Texte proposé =
--- --- ---
Ça parait bête mais ça permet aussi tout simplement de se rendre compte du temps que ça prend, et d’ajuster en fonction. Un conseil pratico-pratique essentiel que m’a donné Fanny de Passion médiévistes : faire une bande-annonce. C’est très important parce qu’Apple Podcasts s’octroie une espèce de monopole de validation sur la diffusion des nouveaux podcasts. Ce processus de validation du 1er épisode peut prendre jusqu’à 10 jours, pendant lesquels l’épisode n’est diffusé sur aucune autre plateforme. Une bande-annonce permet de faire valider en amont son podcast par Apple, et ne pas rater son lancement au moment du 1er épisode.

J’ai trouvé aussi énormément d’infos dans les Coulisses du podcast, un podcast qui donne des conseils pour en créer, et couvre à peu près tous les aspects, de façon très détaillée et pédagogique. »

Le pire conseil reçu pour Vénus s’épilait-elle la chatte ?
--- --- ---
Lignes de données =
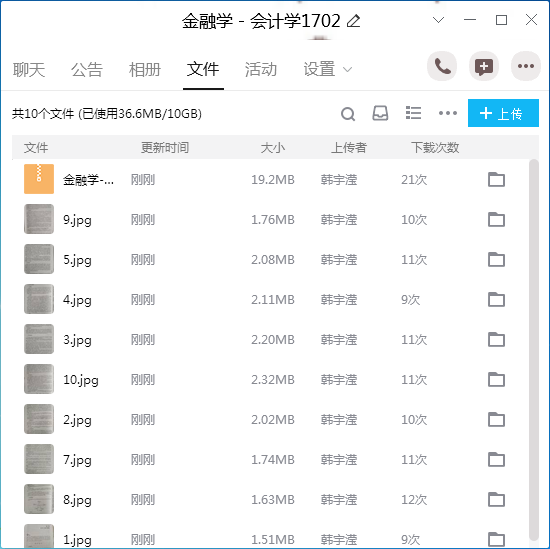Open the file inbox tray icon

(380, 113)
--- --- ---
Consignes =
(1) D'après le texte proposé, pourquoi vaut-il mieux publier une bande-annonce avant le premier épisode d'un podcast ? Répondez en une à trois phrases.
(2) Recopiez, s'il vous plaît, le texte proposé depuis « J’ai trouvé aussi » jusqu'à « s’épilait-elle la chatte ? » inclus.

Corrigés =
(1) Apple Podcasts impose une validation des nouveaux podcasts qui peut prendre jusqu'à 10 jours pour le premier épisode, et pendant ce délai l'épisode n'est diffusé sur aucune autre plateforme. Une bande-annonce permet de faire valider le podcast par Apple en amont et de ne pas rater son lancement au moment du premier épisode.

(2)
J’ai trouvé aussi énormément d’infos dans les Coulisses du podcast, un podcast qui donne des conseils pour en créer, et couvre à peu près tous les aspects, de façon très détaillée et pédagogique. »

Le pire conseil reçu pour Vénus s’épilait-elle la chatte ?